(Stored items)

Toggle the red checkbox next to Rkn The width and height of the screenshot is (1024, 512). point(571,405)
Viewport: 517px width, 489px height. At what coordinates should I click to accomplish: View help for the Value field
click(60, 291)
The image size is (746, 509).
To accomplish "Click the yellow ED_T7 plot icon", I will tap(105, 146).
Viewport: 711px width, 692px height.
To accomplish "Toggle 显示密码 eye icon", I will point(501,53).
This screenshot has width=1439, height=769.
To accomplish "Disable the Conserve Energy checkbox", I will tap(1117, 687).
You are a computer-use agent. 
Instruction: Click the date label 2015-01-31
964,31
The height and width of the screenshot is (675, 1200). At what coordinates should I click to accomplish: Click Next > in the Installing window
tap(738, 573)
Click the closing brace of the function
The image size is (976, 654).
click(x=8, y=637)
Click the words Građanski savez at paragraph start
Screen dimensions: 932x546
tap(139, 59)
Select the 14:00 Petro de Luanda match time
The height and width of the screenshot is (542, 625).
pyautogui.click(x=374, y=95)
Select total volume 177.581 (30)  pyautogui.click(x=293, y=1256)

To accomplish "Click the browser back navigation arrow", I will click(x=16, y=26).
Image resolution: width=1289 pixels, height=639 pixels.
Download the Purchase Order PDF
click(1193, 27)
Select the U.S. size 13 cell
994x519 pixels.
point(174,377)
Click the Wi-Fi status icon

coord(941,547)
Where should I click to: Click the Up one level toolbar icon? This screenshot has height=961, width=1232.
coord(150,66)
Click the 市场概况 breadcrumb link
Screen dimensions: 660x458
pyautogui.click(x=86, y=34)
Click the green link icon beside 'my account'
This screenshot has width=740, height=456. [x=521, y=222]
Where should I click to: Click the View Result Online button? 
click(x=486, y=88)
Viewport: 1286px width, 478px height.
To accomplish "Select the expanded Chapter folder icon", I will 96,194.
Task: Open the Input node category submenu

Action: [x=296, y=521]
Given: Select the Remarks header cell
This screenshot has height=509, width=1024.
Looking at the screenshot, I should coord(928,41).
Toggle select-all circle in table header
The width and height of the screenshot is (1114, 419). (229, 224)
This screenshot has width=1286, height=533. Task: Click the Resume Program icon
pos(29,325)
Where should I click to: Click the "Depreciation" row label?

Problem statement:
The answer consists of every line above in which the word "checkbox" occurs.

Exercise solution:
Toggle the red checkbox next to Rkn The width and height of the screenshot is (1024, 512). point(571,405)
To accomplish "Disable the Conserve Energy checkbox", I will tap(1117, 687).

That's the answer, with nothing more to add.